読解文 |

J1クラブ「今夏補強ポイント」考察 川崎、広島、札幌、FC東京…躍進狙う中位6クラブの“穴”は?【コラム】
7位から12位の“第2グループ”に焦点を当て、補強プランを探る
J1リーグは第21節まで終え、中断期間に入った。7月22日に行われる第16節延期分・ヴィッセル神戸対川崎フロンターレを除き、次節は8月5日、6日に行われる。中断期間中、海外クラブとの親善試合を行うクラブもある一方、多くのクラブにとって残り13試合に向けて大事なテコ入れ期間となる。特に注目されるのが夏の補強だ。
【PR】ABEMA de DAZN、明治安田J1リーグの試合を毎節2試合無料生中継!
このコラムでは7位から12位の“第2グループ”に絞って、上位躍進のために“穴”となっている補強プランを探りたい。選手の第2登録期間は7月21日から8月18日となっており、J1でもすでにいくつか補強は伝えられているが、リリースが本格化するのはここからだろう。
7位の川崎は横浜F・マリノスとの大一番に勝利し、翌16日には晴れやかな気持ちで後援会の“ファン感謝デー”に臨めたが、仮に22日のアウェーゲームで神戸に勝利しても、まだ勝ち点9差がある。9月にはAFCアジアチャンピオンズリーグ(ACL)もスタートするなかで、奇跡的な王座奪還に向けて必要な補強は施したい。
言ってしまえばDF、MF、FWにそれぞれ補強が必要だ。FWはレアンドロ・ダミアンが6月に左足関節捻挫が伝えられるなど、完全復活に向けて状態が戻っていない。小林悠も6月に負った肉離れの怪我から回復途上にあると見られる。さらに左サイドの仕掛け人であるFWマルシーニョも5月下旬の負傷からもうしばらくかかると見られる。
中盤はMFチャナティップがタイのBGパトゥム・ユナイテッドFC、MF小塚和希が韓国の水原三星ブルーウィングスに移籍。さらに“V字浮上”の立役者の1人だったMF大島僚太が、右太ももの肉離れで再び離脱してしまった。最終ラインは最悪の状況こそ脱したが、常に複数人が怪我でいない状況が続いている。
そうした意味で、そもそも人が足りていない状況で、ここまで怪我なく来ている主力選手は負担が大きく、勤続疲労を起こしている危険もある。そうした頭数をカバーできるだけでもプラスになるが、それだけでは神戸や2位の横浜F・マリノスを逆転するまでは難しい。

課題 |
(A) 夏の補強に関するコラムから、怪我や負傷で離脱中または回復途上とされている川崎の選手を全員挙げよ。
(B) 夏の補強に関するコラムの続きを、最後の文の後から書き進めよ。

提供データ |
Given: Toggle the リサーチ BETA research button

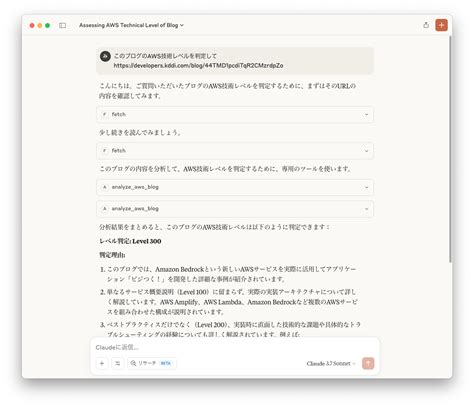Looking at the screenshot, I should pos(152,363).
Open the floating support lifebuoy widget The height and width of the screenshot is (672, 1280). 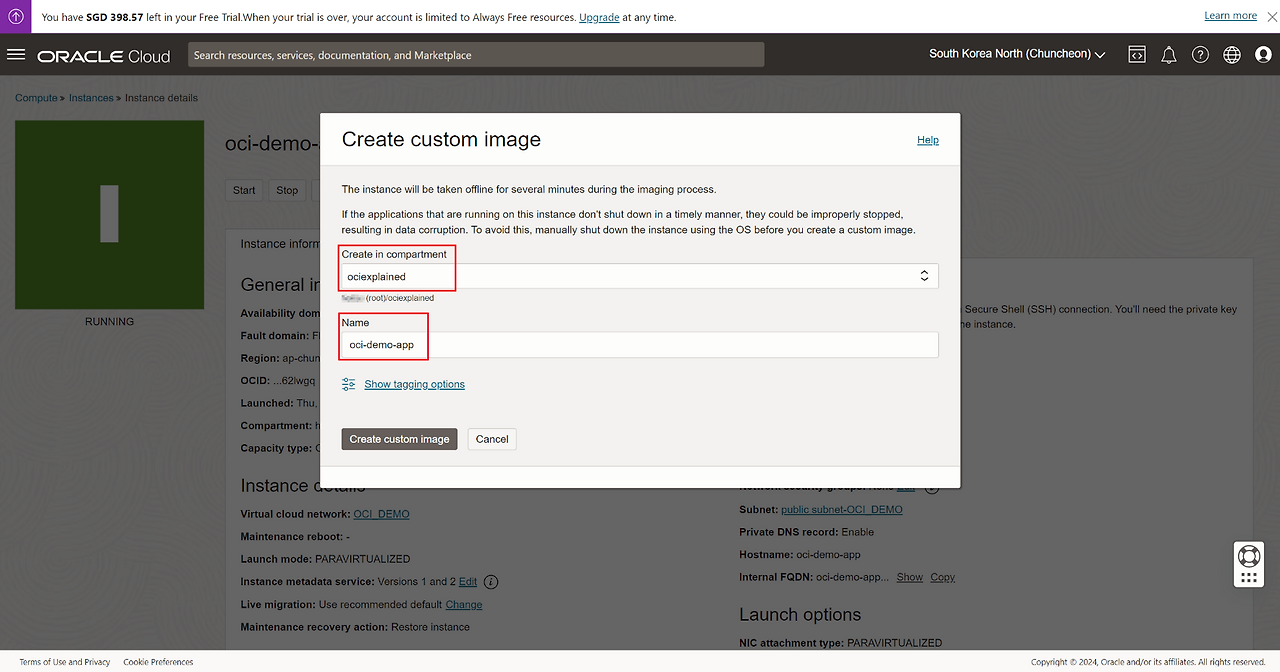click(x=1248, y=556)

解答 |
(A) レアンドロ・ダミアン、小林悠、マルシーニョ、大島僚太

(B)
今季の川崎に関しては従来どおりボールを持つところまではできても、チャンスメイクからフィニッシュに至るところで迫力不足があり、守備が揃っていると崩せない問題がある。しかも、そこを突破しようとしたところでボールを奪われると、裏返しのカウンターでピンチを迎え、何とか凌いでも2次攻撃に後手を踏んでしまうのが、ある種の“負けパターン”となっている。
そこを良い方向に導くにはサイドから違いを生み出せるアタッカーが必要だ。マルシーニョの復帰まで何とか耐えるという方法だと、右サイドのMF家長昭博に負担がかかりすぎる。中盤の攻撃的なタレントの中でもできればスタメン争いできる実力者クラスがほしい。
最終ラインはDF高井幸大の成長でスタメンのベースアップはされている。戦術理解に少し時間がかかるポジションでもあるので、センターバック(CB)と左右サイドバック(SB)をこなせる18歳DF松長根悠仁を思い切って使っていくのも良いと思うが、ACLを見越すと今の段階から外国人DFを補強することで、今年はもちろん来シーズンのリーグ戦やACLの後半戦に大きなプラスになるかもしれない。
代表クラス満田の離脱が響いた広島、上位進出へのポイントは?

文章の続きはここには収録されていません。